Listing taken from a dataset
──────
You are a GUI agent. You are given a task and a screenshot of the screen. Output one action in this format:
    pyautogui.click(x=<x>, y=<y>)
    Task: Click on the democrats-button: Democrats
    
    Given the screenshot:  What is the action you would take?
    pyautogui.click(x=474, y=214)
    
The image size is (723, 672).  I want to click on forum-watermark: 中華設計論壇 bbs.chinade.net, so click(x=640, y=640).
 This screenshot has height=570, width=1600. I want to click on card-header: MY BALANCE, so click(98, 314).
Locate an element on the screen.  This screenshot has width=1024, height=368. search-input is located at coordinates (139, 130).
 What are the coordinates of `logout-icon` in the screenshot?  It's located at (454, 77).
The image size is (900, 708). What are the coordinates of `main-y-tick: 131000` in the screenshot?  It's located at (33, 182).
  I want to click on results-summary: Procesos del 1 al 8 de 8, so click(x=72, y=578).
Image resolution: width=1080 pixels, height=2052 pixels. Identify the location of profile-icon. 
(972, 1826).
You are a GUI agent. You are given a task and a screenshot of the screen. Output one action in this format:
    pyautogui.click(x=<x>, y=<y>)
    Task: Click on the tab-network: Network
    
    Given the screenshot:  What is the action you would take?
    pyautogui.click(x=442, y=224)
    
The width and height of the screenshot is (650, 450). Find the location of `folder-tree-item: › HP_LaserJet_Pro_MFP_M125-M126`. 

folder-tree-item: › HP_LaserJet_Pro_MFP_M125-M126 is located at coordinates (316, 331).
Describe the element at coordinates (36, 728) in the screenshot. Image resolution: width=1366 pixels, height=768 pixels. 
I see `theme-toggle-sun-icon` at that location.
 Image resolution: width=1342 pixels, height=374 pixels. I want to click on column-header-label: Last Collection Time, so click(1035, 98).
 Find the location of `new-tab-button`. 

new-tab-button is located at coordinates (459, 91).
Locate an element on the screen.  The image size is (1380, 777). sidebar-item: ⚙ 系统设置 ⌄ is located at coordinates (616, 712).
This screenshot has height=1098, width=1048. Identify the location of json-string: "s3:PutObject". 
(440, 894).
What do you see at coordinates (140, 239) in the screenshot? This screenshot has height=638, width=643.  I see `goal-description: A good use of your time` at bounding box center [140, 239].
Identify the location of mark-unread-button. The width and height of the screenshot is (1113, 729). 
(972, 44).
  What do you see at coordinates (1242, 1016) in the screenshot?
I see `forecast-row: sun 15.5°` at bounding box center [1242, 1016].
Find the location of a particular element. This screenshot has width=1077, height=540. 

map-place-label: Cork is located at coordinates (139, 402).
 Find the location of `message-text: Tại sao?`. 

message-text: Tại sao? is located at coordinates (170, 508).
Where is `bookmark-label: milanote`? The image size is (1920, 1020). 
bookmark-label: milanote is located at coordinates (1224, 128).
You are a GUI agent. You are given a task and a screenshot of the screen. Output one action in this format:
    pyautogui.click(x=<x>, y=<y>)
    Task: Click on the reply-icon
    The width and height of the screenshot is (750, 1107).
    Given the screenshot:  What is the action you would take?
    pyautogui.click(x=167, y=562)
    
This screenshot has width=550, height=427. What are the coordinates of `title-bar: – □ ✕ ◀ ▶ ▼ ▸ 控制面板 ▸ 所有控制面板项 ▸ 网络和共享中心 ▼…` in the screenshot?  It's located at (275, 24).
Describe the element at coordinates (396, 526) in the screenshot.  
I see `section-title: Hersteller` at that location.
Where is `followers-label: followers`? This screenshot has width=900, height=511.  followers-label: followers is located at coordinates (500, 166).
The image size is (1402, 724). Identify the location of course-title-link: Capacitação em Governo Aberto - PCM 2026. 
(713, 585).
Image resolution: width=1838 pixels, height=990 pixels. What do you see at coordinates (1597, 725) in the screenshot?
──────
Instructions to follow
Quote the listing above word for word, with every line unchanged.

Result for this exercise
You are a GUI agent. You are given a task and a screenshot of the screen. Output one action in this format:
    pyautogui.click(x=<x>, y=<y>)
    Task: Click on the democrats-button: Democrats
    
    Given the screenshot:  What is the action you would take?
    pyautogui.click(x=474, y=214)
    
The image size is (723, 672).  I want to click on forum-watermark: 中華設計論壇 bbs.chinade.net, so click(x=640, y=640).
 This screenshot has height=570, width=1600. I want to click on card-header: MY BALANCE, so click(98, 314).
Locate an element on the screen.  This screenshot has width=1024, height=368. search-input is located at coordinates (139, 130).
 What are the coordinates of `logout-icon` in the screenshot?  It's located at (454, 77).
The image size is (900, 708). What are the coordinates of `main-y-tick: 131000` in the screenshot?  It's located at (33, 182).
  I want to click on results-summary: Procesos del 1 al 8 de 8, so click(x=72, y=578).
Image resolution: width=1080 pixels, height=2052 pixels. Identify the location of profile-icon. 
(972, 1826).
You are a GUI agent. You are given a task and a screenshot of the screen. Output one action in this format:
    pyautogui.click(x=<x>, y=<y>)
    Task: Click on the tab-network: Network
    
    Given the screenshot:  What is the action you would take?
    pyautogui.click(x=442, y=224)
    
The width and height of the screenshot is (650, 450). Find the location of `folder-tree-item: › HP_LaserJet_Pro_MFP_M125-M126`. 

folder-tree-item: › HP_LaserJet_Pro_MFP_M125-M126 is located at coordinates (316, 331).
Describe the element at coordinates (36, 728) in the screenshot. Image resolution: width=1366 pixels, height=768 pixels. 
I see `theme-toggle-sun-icon` at that location.
 Image resolution: width=1342 pixels, height=374 pixels. I want to click on column-header-label: Last Collection Time, so click(1035, 98).
 Find the location of `new-tab-button`. 

new-tab-button is located at coordinates (459, 91).
Locate an element on the screen.  The image size is (1380, 777). sidebar-item: ⚙ 系统设置 ⌄ is located at coordinates (616, 712).
This screenshot has height=1098, width=1048. Identify the location of json-string: "s3:PutObject". 
(440, 894).
What do you see at coordinates (140, 239) in the screenshot? This screenshot has height=638, width=643.  I see `goal-description: A good use of your time` at bounding box center [140, 239].
Identify the location of mark-unread-button. The width and height of the screenshot is (1113, 729). 
(972, 44).
  What do you see at coordinates (1242, 1016) in the screenshot?
I see `forecast-row: sun 15.5°` at bounding box center [1242, 1016].
Find the location of a particular element. This screenshot has width=1077, height=540. 

map-place-label: Cork is located at coordinates (139, 402).
 Find the location of `message-text: Tại sao?`. 

message-text: Tại sao? is located at coordinates (170, 508).
Where is `bookmark-label: milanote`? The image size is (1920, 1020). 
bookmark-label: milanote is located at coordinates (1224, 128).
You are a GUI agent. You are given a task and a screenshot of the screen. Output one action in this format:
    pyautogui.click(x=<x>, y=<y>)
    Task: Click on the reply-icon
    The width and height of the screenshot is (750, 1107).
    Given the screenshot:  What is the action you would take?
    pyautogui.click(x=167, y=562)
    
This screenshot has width=550, height=427. What are the coordinates of `title-bar: – □ ✕ ◀ ▶ ▼ ▸ 控制面板 ▸ 所有控制面板项 ▸ 网络和共享中心 ▼…` in the screenshot?  It's located at (275, 24).
Describe the element at coordinates (396, 526) in the screenshot.  
I see `section-title: Hersteller` at that location.
Where is `followers-label: followers`? This screenshot has width=900, height=511.  followers-label: followers is located at coordinates (500, 166).
The image size is (1402, 724). Identify the location of course-title-link: Capacitação em Governo Aberto - PCM 2026. 
(713, 585).
Image resolution: width=1838 pixels, height=990 pixels. What do you see at coordinates (1597, 725) in the screenshot?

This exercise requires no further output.